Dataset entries
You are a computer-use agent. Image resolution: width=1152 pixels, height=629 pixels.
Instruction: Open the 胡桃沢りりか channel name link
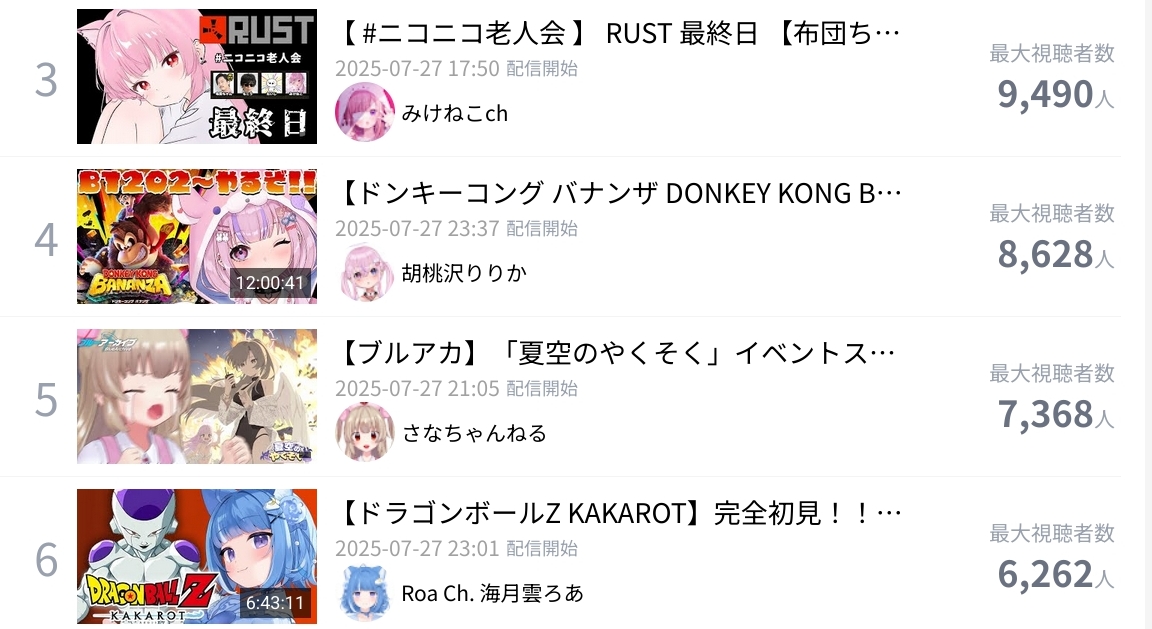pyautogui.click(x=464, y=273)
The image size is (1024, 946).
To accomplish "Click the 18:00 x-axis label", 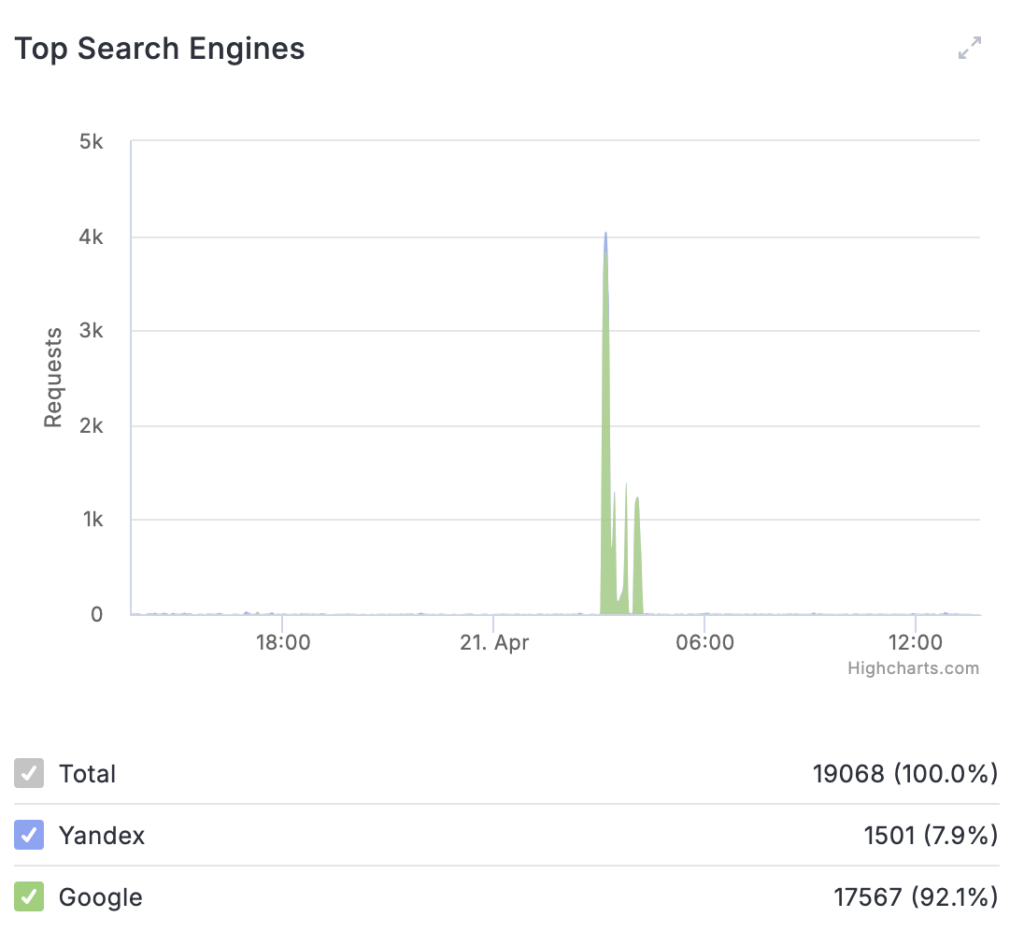I will pyautogui.click(x=283, y=642).
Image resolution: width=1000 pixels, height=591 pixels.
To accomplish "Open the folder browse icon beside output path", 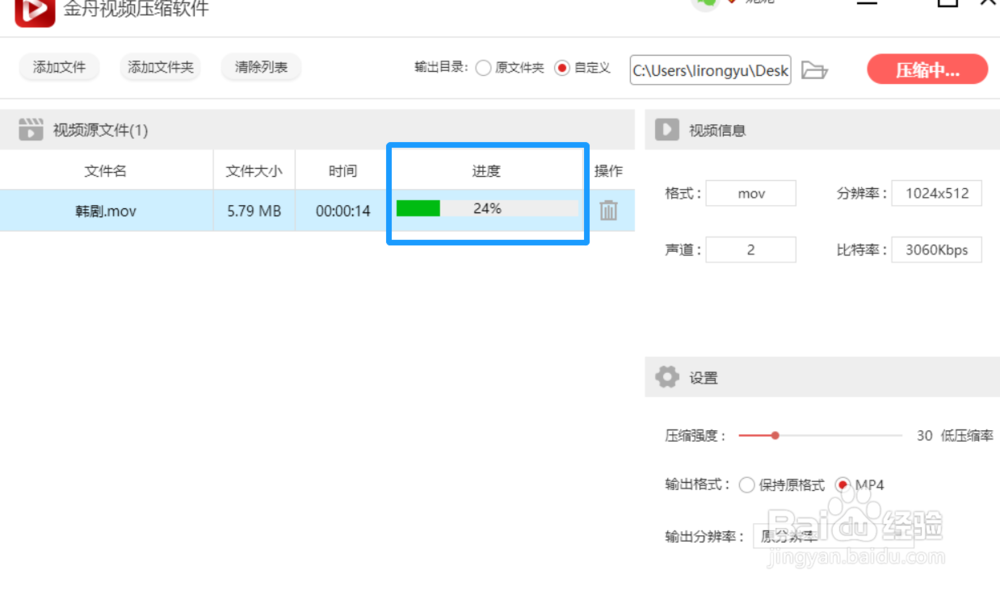I will pyautogui.click(x=815, y=70).
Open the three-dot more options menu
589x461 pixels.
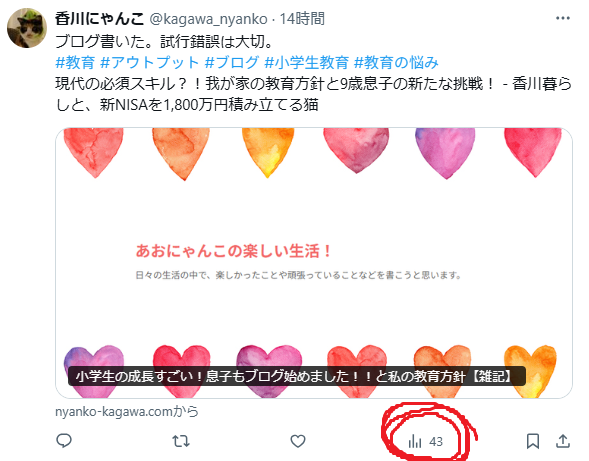563,18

§ **WORK TO BE COMPLETED**
What is the number of lines in the records above that include the word "resolution"? Reply with that number and nothing more.

§ **THE COMPLETED TASK**
2